Simeon Kimmel, MD, MA

Dr. Kimmel graduated the BU CHART program in 2019 and is now an Assistant Professor of Medicine at Boston University. Dr. Kimmel also received K23 funding in 2021 for his research on ‘Retention and Re-Engagement in Treatment for Addiction following Serious Injection Related Infections (RETAIN)’.

Simeon Kimmel received his undergraduate degree from Columbia University in anthropology before attending Harvard Medical School. He completed his residency training in internal medicine and primary care at Brigham and Women’s Hospital. He also earned a master’s degree in medical anthropology from the Harvard Graduate School of Arts and Sciences after completing a thesis on race, drugs and health care in the context of mass incarceration. At Boston Medical Center, he was a combined Infectious Disease and Addiction Medicine Fellow. Broadly, he is interested in improving care for patients with and at risk for infectious complications of addiction including HIV, hepatitis C, and bacterial infections secondary to intravenous drug use. He is interested in how social inequality and marginalization mediate individual risk and hopes to use his clinical skills, novel program design and evaluation, and system-based advocacy to make a difference in the overlapping epidemics of addiction and addiction-associated infections. 

Angela McLaughlin, MD, MPH

Dr. McLaughlin graduated the BU CHART program in 2023 and is now a Primary Care Physician at Codman Square Health Center.

Angela is originally from Atlanta, Georgia, and journeyed to New England for the first time for undergrad at Smith College. She then went to med school at Tulane University, where she obtained both an MD and MPH in tropical medicine. During residency at Brown University Internal Medicine, she researched barriers to HIV care in people who inject drugs in western Ukraine. She completed clinical infectious diseases fellowship at BMC in 2021. Her BU-CHART research evaluated the biologic effect of alcohol on HIV outcomes in a cohort of people living with HIV (PLWH) in St. Petersburg, Russia. She worked with mentors Drs. Kaku So-Armah and Nina Lin and the URBAN ARCH group. Angela also worked with the BMC ID clinic to set up a transitional care medicine clinic for PLWH admitted to the hospital.

R. Taylor Pickering, PhD

Dr. Pickering graduated from the BU CHART program in 2021 and is now a Research Assistant Professor in Infectious Diseases at Boston University.

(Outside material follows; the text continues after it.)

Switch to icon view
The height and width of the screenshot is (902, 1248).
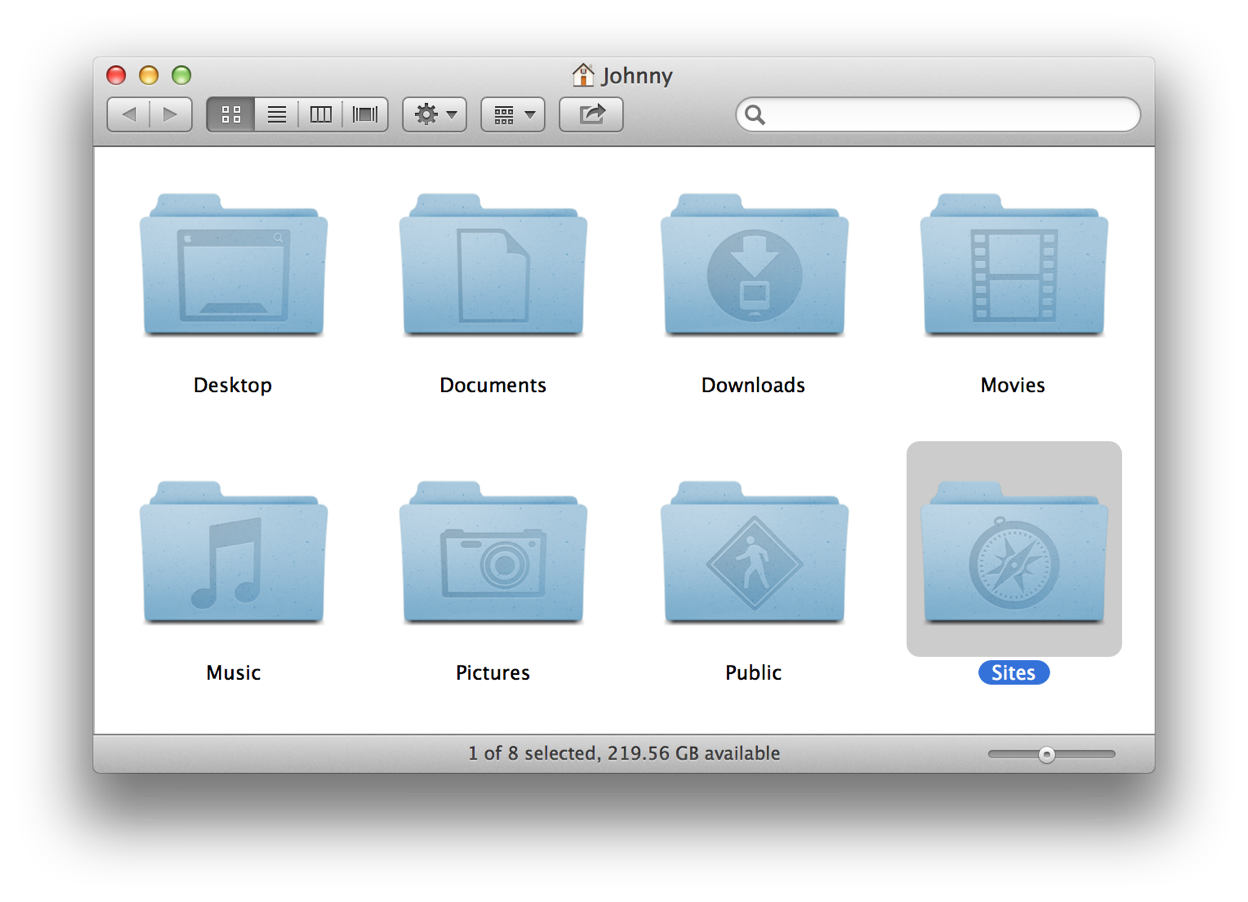[x=230, y=114]
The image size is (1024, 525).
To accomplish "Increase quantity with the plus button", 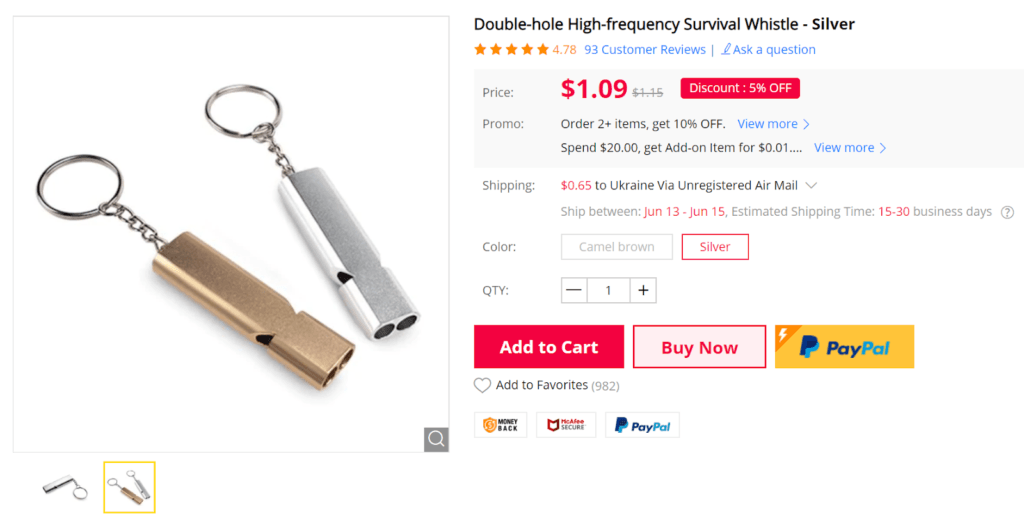I will tap(643, 291).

Taylor received his Bachelor’s degree in Biochemistry from the University of Missouri before completing a PhD in Nutrition in Metabolism at Boston University School of Medicine where his thesis examined depot dependent mechanisms of adipose tissue fibrosis and dysfunction. He completed a postdoctoral fellowship in Cardiovascular Epidemiology also at BUSM focusing on dietary risk factors of cardiovascular disease and type 2 diabetes. Wanting to return to basic science, Taylor decided to pursue laboratory research through BU-CHART and is major research interests are adipose tissue biology and interorgan communication in the context of HIV. Under the mentorship of Dr. Nina Lin, he examined the effects of aerobic and anaerobic exercise on immune responses in people living with HIV using a cell-based model of exercise and probed how certain antiretroviral therapies may alter adipose tissue biology. 

Pranay Sinha, MD

Dr. Sinha graduated the BU CHART program in 2022 and is now an Assistant Professor of Infectious Diseases at Boston University.

Pranay was born in India to two military doctors and attended eight schools in different Indian cities before coming to the USA for college. After graduating from Adelphi University in NY and spending a year participating in tumor-microenvironment research at Cold Spring Harbor Laboratory, Pranay found himself at the UVA School of Medicine where he became interested in global health. He finished residency training at Yale-New Haven Hospital where he received a distinction in Global Health and Equity. Before starting fellowship, Pranay spent a year as a Step-Down Unit and Hematology/Oncology hospitalist at Yale. During his time on BU CHART, Pranay studied the tuberculosis epidemic in India with a view to improving policy implementation and formulation with mentor Natasha Hochberg.